In feite gaat het hier om de actualiteit van de oude vragen inzake de kerk-staat-verhouding. Er zijn echter ook geheel nieuwe vragen. Daartoe behoort ondermeer die van de double belonging, hoewel deze vraag in het Nieuwe Testament in de verhouding tussen joden en christenen natuurlijk ook al aan de orde komt.[18] Voor tienduizenden christenen in India is double belonging een reële vraag. Kun je als christen ook nog hindoe zijn? Of sluit het een het ander echt helemaal uit?[19] Iets dergelijks vragen thans ook de honderdduizenden Brazilianen zich af die zich aangetrokken voelen tot de Candomblé, de grootste Afrikaans-Zuid-Amerikaanse religie.[20] Is die religie verenigbaar met het overheersende rooms-katholicisme of maakt ze zich er steeds nadrukkelijker van los?[21]

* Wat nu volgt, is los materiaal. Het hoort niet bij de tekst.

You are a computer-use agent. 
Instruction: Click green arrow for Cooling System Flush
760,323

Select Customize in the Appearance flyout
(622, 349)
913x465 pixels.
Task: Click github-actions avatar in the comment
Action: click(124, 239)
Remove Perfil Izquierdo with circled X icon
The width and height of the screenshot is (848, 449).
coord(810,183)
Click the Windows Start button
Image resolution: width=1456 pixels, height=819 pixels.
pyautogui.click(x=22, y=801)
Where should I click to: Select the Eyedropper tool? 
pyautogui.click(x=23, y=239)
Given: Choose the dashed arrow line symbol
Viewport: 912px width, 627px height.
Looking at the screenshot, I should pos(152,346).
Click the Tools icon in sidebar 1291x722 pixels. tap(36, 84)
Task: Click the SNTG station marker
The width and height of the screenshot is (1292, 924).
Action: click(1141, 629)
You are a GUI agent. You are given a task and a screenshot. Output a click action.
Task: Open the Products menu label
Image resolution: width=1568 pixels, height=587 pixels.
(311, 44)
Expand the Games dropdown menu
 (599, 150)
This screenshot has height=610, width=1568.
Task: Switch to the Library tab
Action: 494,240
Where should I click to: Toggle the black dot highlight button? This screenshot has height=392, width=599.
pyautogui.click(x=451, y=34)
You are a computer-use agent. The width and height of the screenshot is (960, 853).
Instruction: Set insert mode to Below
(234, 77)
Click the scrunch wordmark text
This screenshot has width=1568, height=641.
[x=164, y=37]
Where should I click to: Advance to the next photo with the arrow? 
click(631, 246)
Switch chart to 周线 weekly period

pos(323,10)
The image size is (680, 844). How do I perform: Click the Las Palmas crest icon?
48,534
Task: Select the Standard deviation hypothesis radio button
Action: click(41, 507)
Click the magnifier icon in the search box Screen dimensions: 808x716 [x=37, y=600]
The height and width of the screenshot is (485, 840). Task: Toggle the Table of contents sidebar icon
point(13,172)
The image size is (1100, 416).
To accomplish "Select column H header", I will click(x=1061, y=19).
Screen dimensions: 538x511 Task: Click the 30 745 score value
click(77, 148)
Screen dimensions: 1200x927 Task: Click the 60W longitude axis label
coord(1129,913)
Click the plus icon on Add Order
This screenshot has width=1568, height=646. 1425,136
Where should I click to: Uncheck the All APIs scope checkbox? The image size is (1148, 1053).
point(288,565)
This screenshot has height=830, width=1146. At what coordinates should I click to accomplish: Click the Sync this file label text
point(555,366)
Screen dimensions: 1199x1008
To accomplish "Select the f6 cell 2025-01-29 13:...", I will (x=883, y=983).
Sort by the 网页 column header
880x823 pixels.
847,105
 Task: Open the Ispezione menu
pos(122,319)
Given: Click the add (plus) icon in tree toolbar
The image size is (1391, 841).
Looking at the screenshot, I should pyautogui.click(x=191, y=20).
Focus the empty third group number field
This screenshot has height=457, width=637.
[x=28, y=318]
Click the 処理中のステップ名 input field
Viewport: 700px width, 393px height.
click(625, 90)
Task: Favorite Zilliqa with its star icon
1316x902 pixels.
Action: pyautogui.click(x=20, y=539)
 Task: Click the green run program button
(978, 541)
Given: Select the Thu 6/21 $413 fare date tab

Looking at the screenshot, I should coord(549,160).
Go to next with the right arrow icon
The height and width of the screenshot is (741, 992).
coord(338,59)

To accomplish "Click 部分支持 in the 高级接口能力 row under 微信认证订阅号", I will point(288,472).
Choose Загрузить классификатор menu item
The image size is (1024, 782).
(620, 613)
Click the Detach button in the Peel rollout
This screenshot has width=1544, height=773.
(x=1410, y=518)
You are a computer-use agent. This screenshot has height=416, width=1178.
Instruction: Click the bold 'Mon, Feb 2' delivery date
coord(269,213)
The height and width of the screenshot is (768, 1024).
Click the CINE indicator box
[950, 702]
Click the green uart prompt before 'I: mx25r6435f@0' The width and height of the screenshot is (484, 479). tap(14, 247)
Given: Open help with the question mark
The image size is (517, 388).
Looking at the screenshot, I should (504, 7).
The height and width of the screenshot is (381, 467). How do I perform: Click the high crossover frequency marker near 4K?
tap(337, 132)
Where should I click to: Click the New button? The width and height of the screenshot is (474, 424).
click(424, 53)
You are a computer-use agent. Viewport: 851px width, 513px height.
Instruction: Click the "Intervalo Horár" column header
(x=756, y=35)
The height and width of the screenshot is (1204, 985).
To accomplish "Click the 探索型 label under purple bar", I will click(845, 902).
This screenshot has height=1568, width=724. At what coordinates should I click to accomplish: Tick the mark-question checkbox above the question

Van oecumene naar interculturele theologie
Toen ik begin jaren negentig in Beiroet op een evaluatiebijeenkomst van de bilaterale dialogen van de WARC met andere kerktradities het gesprek over dit soort vragen opwierp als alternatief voor de traditionele dialogen over historische verschillen, sloeg dat in als een bom en vond men dat ik dynamiet onder het fenomeen oecumenische dialoog plaatste. Dat was misschien ook wel zo, in elk geval in de klassieke opzet.
Ik denk dat er inmiddels wereldwijd in de christenheid zoveel zozeer uiteenlopende problemen aan de orde zijn, dat we die niet meer op een vruchtbare wijze in één mal, bijvoorbeeld die van de klassieke, oecumenische dialoog, onder kunnen brengen. Toch lijkt het me, zeker op het protestantse erf, waar we doorgaans een over de landsgrenzen heen reikend centraal gezag ontberen, noodzakelijk op de een of andere manier de eenheid onder christenen ook zichtbaar te maken. Eigen aan het christelijk geloof is nu eenmaal de beleving van een sterke, gemeenschappelijke band met Christus. De beleving van die band dient zich dan op gezette tijden ook te manifesteren.[22]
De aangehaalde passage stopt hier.